Center for the Study of Social Policy (CSSP)
The Center for the Study of Social Policy (CSSP) is a national, nonprofit organization recognized for its leadership in shaping policy, reforming public systems and building the capacity of communities. For more than 30 years, CSSP has influenced and supported elected officials, public administrators, families and neighborhood residents to take the actions they need. Headquartered in Washington, D.C., with offices in New York and Los Angeles, CSSP translates research and new ideas into on-the-ground solutions. We then use the knowledge from those real experiences to better inform the next generation of ideas, programs and policies. All of CSSP’s work is devoted to ensuring low-income children and youth can learn, develop and thrive with the support of strong families in safe and healthy communities. To achieve this goal, we focus on those who face the most significant barriers to opportunity, including racial and ethnic minorities, immigrants and refugees, families in neighborhoods of concentrated poverty and families in contact with intervening public systems (e.g., child welfare, juvenile justice). Our work positively impacts outcomes for multiple generations—both parents and their children, and with a decades-long history of providing on-the-ground assistance and consultation across the country, CSSP continues to co-invest with communities to make sustainable changes.
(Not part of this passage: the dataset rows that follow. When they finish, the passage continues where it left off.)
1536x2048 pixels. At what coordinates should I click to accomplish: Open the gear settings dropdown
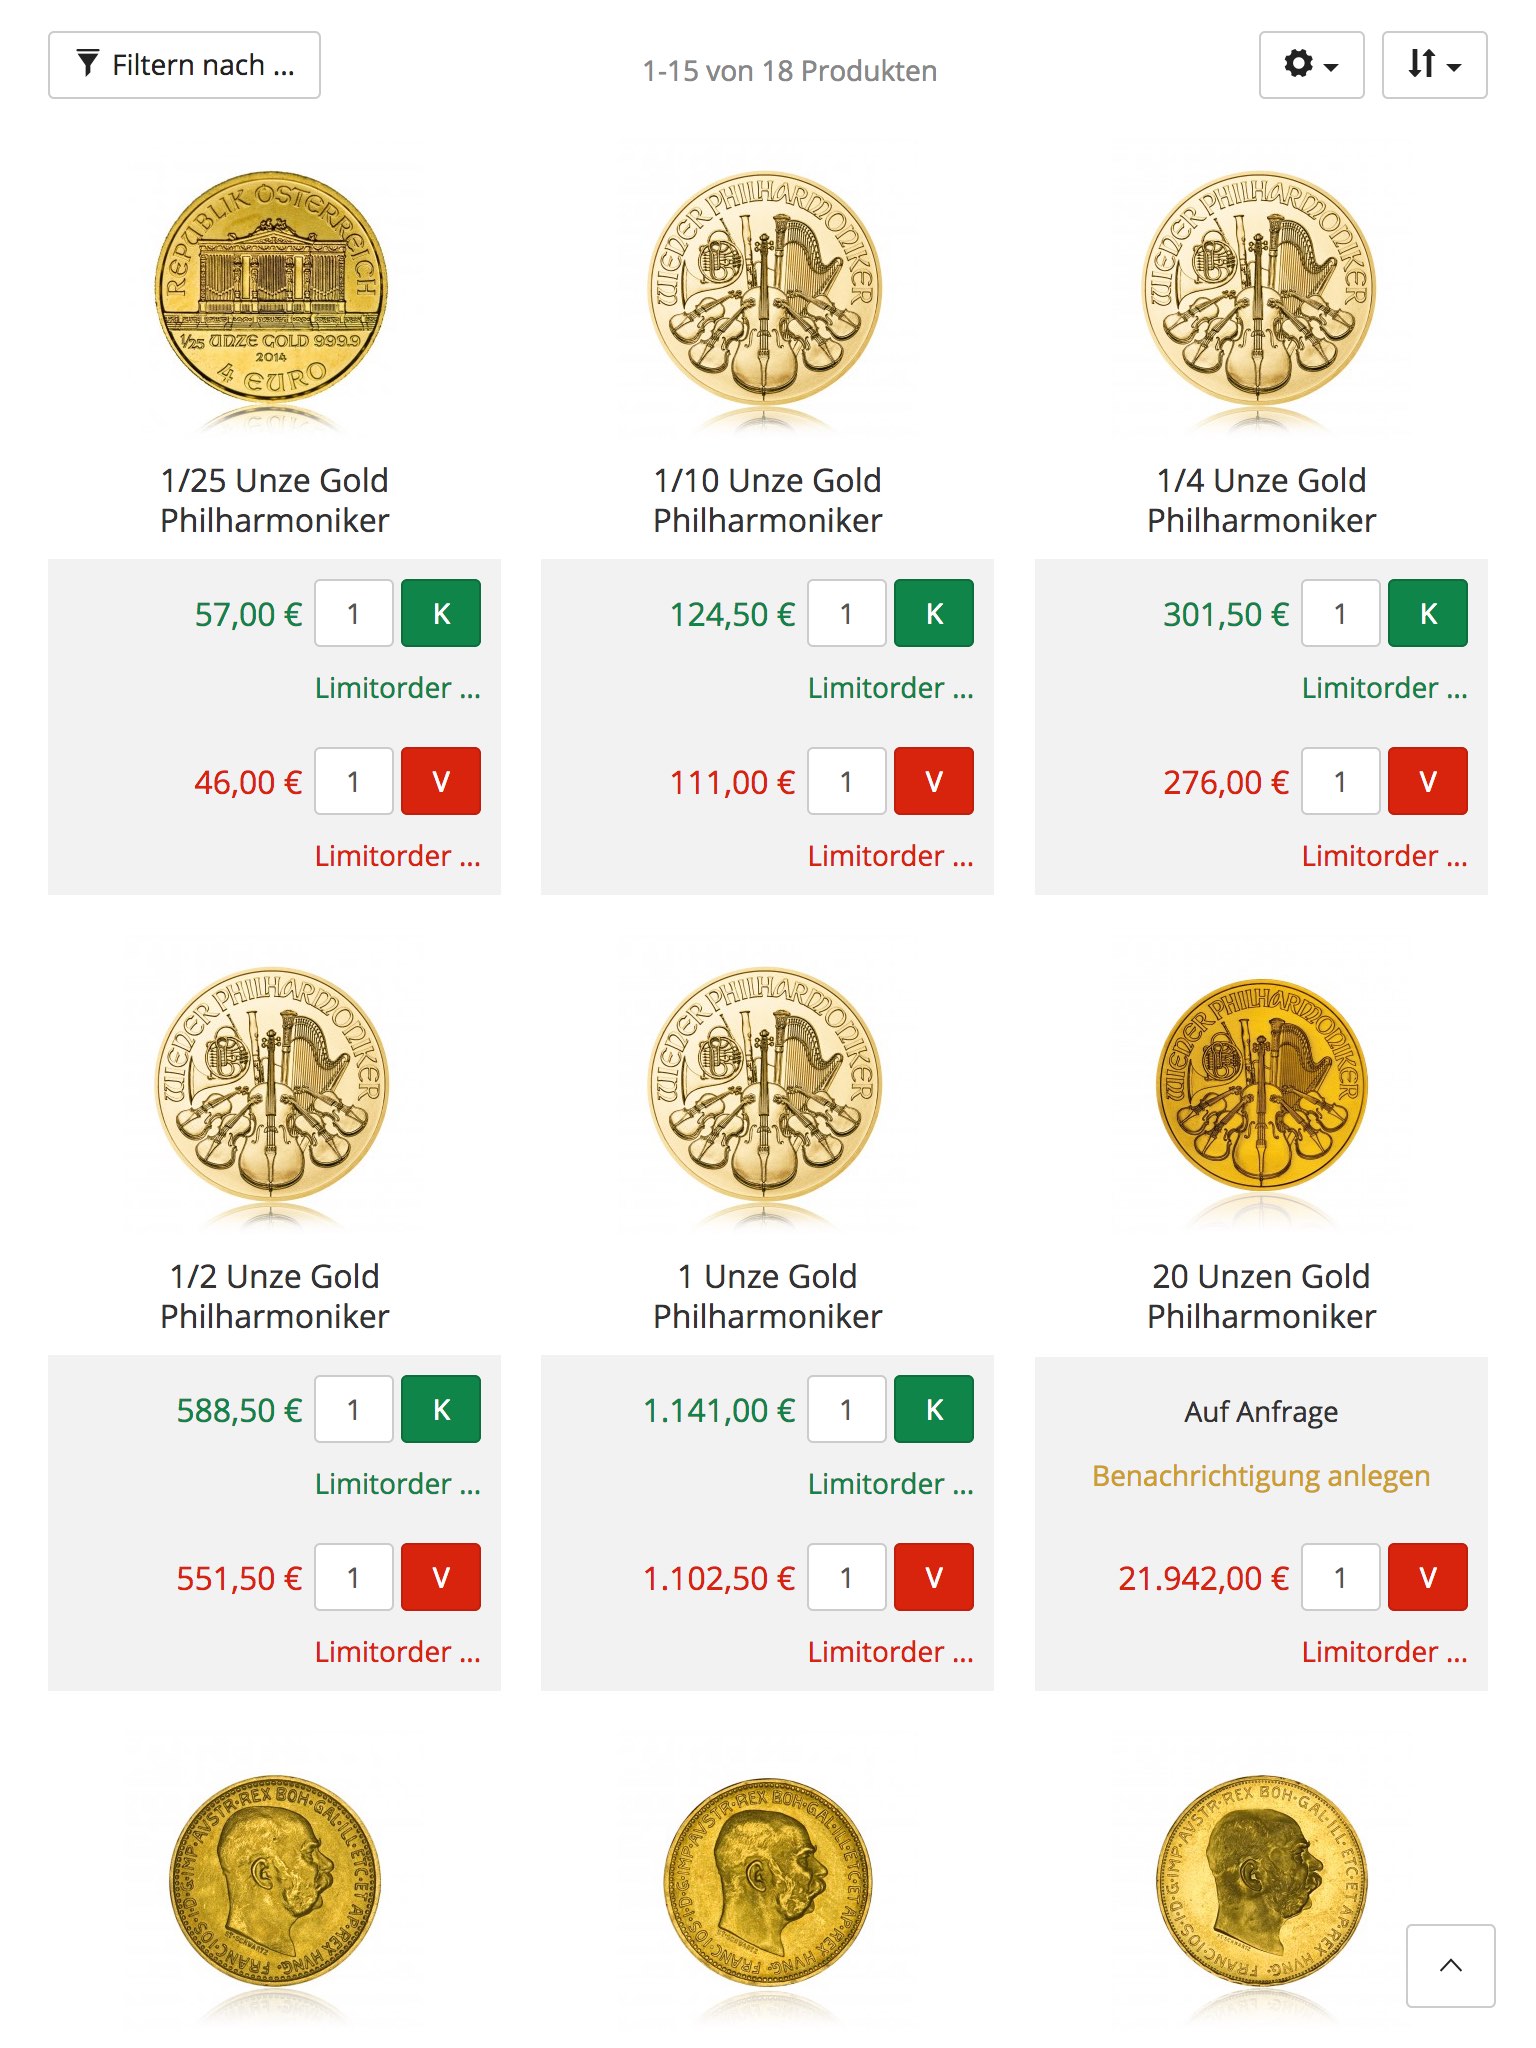1311,65
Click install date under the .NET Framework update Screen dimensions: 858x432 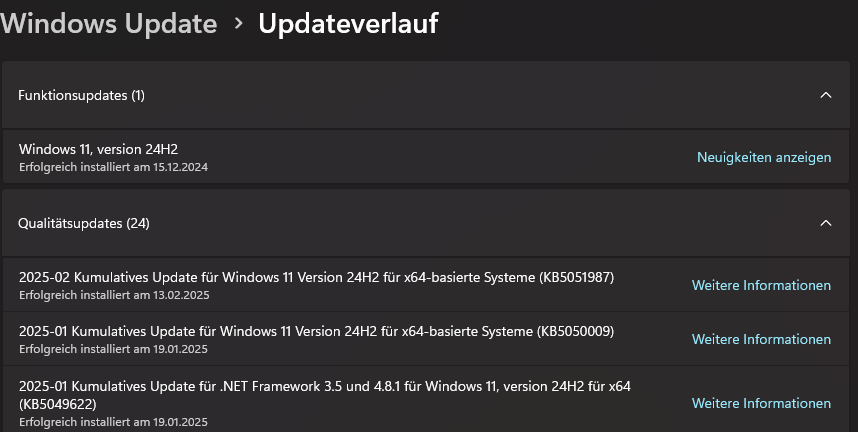click(x=113, y=422)
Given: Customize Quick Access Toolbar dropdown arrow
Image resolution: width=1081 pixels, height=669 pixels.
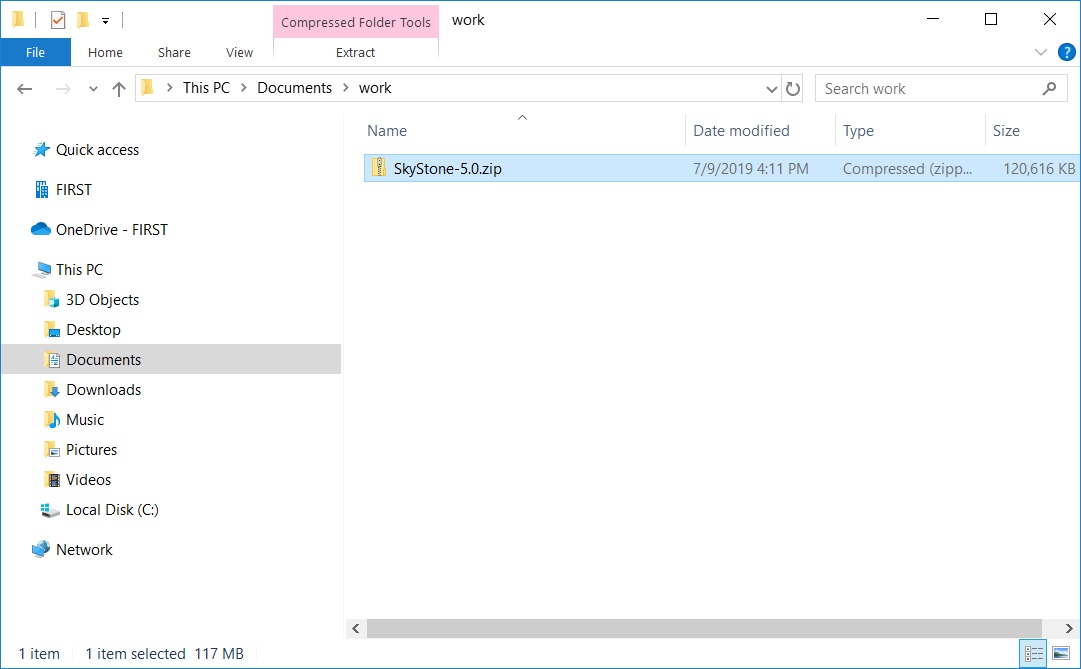Looking at the screenshot, I should click(x=105, y=21).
National Council of Juvenile and Family Court Judges (NCJFCJ)
The NCJFCJ is one of the largest and oldest judicial membership organizations in the nation, serving an estimated 30,000 professionals in the juvenile and family justice system including judges, referees, commissioners, court masters and administrators, social and mental health workers, police, and probation officers. The mission of the National Council of Juvenile and Family Court Judges is to provide all judges, courts, and related agencies involved with juvenile, family, and domestic violence cases with the knowledge and skills to improve the lives of the families and children who seek justice. As part of the QIC-CT, the NCJFCJ is committed to advancing judicial understanding of recommended dependency court practice, infants, toddlers, and families in the court system, and judicial leadership for systems change.
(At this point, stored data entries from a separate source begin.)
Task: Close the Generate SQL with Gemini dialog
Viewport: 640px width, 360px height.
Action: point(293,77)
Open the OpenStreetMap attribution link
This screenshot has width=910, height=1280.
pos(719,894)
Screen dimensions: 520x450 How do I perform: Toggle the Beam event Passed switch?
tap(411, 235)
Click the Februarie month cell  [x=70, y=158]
RTI International is one of the world’s leading research institutes, dedicated to improving the human condition by turning knowledge into practice. Our staff of more than 3,700 provides research and technical services to governments and businesses in more than 75 countries in the areas of health and pharmaceuticals, education and training, surveys and statistics, advanced technology, international development, economic and social policy, energy and the environment, and laboratory testing and chemical analysis.